Exercise prompt: Between the line containing "Screen dimensions: 1456x819" and the line containing "to Huggingface与Transformers简介 in" lies a run of lines; give that run again exactly, with both of those lines, and nothing else from the entries below.

====== Listed entries ======

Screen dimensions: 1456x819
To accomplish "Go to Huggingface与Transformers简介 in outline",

======
====== Listed entries ======

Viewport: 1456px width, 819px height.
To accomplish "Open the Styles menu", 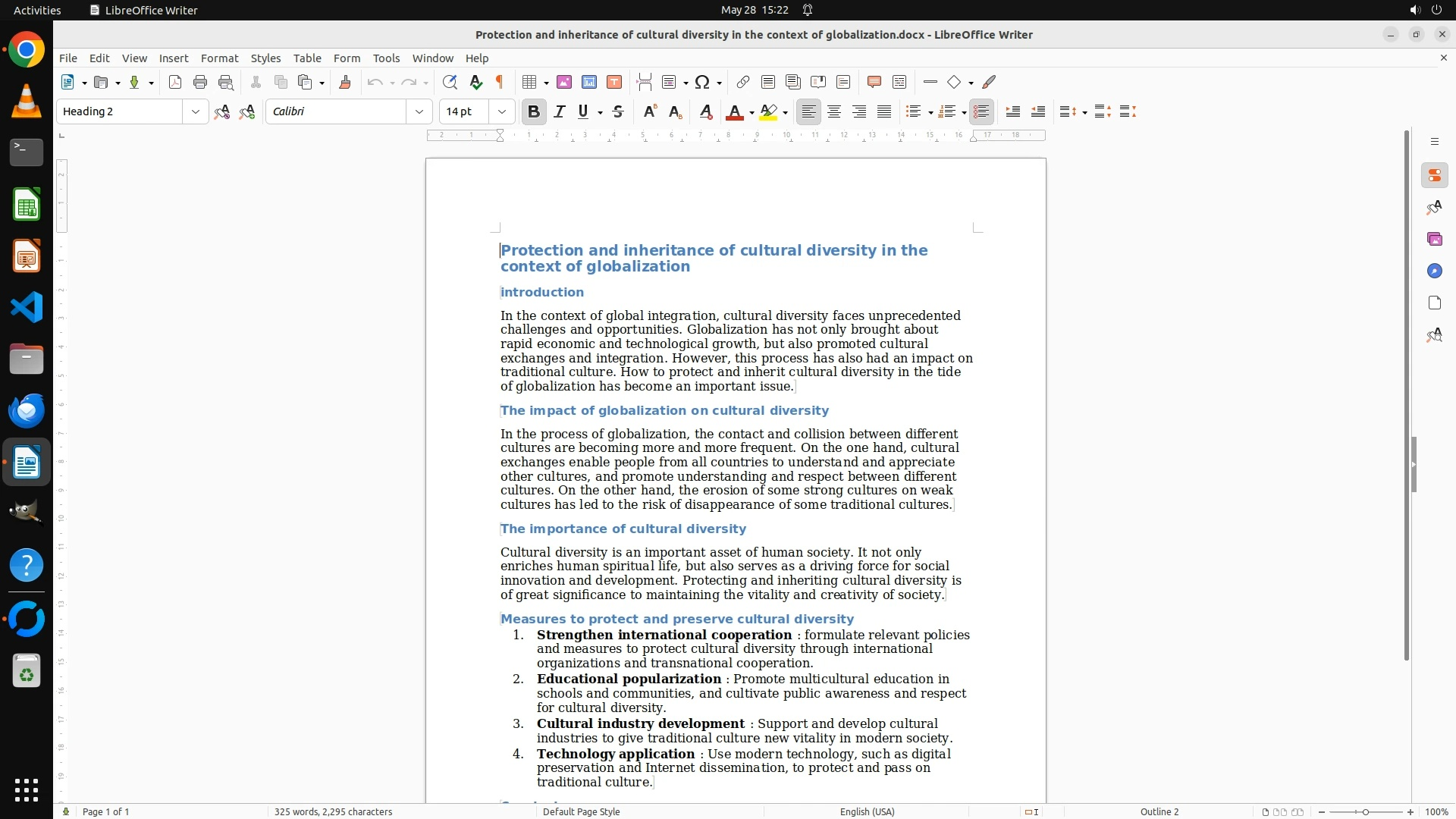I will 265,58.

======
====== Listed entries ======

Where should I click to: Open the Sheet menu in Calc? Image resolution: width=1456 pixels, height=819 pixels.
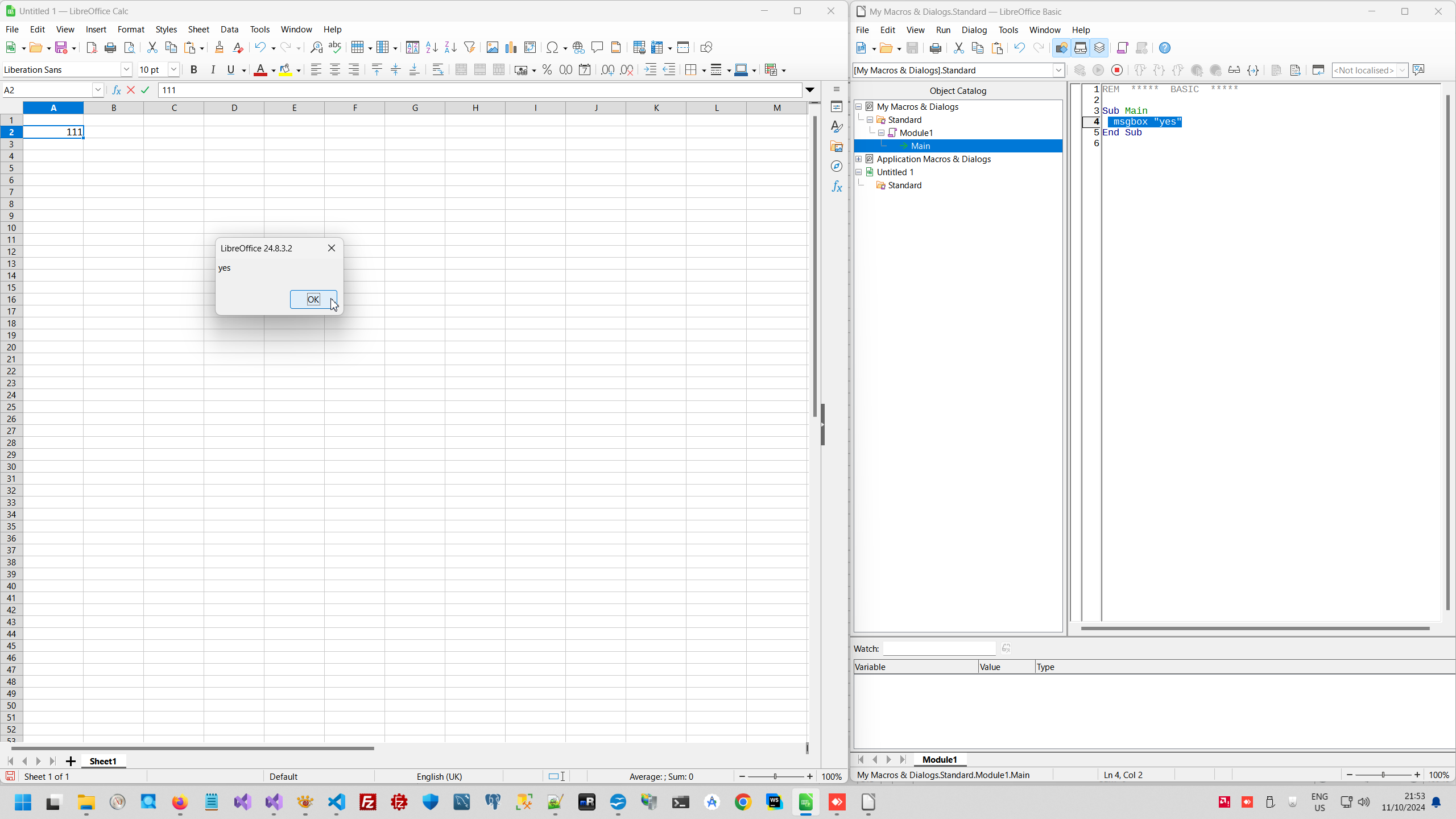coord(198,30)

======

Answer to this task:
Screen dimensions: 1456x819
To accomplish "Go to Huggingface与Transformers简介 in outline",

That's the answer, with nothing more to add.